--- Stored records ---
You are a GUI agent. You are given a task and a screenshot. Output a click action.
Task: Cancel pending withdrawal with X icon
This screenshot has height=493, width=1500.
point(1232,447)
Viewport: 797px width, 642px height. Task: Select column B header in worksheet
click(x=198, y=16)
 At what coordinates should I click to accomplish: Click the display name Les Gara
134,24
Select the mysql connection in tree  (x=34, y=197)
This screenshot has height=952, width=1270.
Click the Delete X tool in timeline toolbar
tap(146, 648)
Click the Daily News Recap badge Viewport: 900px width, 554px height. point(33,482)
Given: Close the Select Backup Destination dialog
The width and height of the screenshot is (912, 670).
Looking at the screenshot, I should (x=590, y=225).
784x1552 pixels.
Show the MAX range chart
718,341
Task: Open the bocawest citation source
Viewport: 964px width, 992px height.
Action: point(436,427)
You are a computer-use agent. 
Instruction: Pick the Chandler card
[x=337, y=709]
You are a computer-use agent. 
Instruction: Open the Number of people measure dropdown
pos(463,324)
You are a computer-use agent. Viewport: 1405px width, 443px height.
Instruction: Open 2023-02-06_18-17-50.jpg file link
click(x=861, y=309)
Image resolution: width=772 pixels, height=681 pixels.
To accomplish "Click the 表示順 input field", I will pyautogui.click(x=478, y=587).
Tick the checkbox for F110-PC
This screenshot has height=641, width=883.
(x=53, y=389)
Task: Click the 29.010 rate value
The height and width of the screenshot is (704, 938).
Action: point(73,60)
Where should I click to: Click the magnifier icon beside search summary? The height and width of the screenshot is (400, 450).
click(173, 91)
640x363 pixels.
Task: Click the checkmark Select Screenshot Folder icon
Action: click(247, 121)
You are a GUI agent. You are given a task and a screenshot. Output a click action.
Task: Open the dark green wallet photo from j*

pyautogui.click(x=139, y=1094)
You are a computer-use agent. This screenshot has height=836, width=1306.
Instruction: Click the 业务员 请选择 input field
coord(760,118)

--- YOUR ASSIGNMENT ---
From the line that contains "784x1552 pixels." down to the final line of the entries, print every line exactly as it is, and only those lines.

--- EXERCISE OUTPUT ---
784x1552 pixels.
Show the MAX range chart
718,341
Task: Open the bocawest citation source
Viewport: 964px width, 992px height.
Action: point(436,427)
You are a computer-use agent. 
Instruction: Pick the Chandler card
[x=337, y=709]
You are a computer-use agent. 
Instruction: Open the Number of people measure dropdown
pos(463,324)
You are a computer-use agent. Viewport: 1405px width, 443px height.
Instruction: Open 2023-02-06_18-17-50.jpg file link
click(x=861, y=309)
Image resolution: width=772 pixels, height=681 pixels.
To accomplish "Click the 表示順 input field", I will pyautogui.click(x=478, y=587).
Tick the checkbox for F110-PC
This screenshot has height=641, width=883.
(x=53, y=389)
Task: Click the 29.010 rate value
The height and width of the screenshot is (704, 938).
Action: point(73,60)
Where should I click to: Click the magnifier icon beside search summary? The height and width of the screenshot is (400, 450).
click(173, 91)
640x363 pixels.
Task: Click the checkmark Select Screenshot Folder icon
Action: click(247, 121)
You are a GUI agent. You are given a task and a screenshot. Output a click action.
Task: Open the dark green wallet photo from j*

pyautogui.click(x=139, y=1094)
You are a computer-use agent. This screenshot has height=836, width=1306.
Instruction: Click the 业务员 请选择 input field
coord(760,118)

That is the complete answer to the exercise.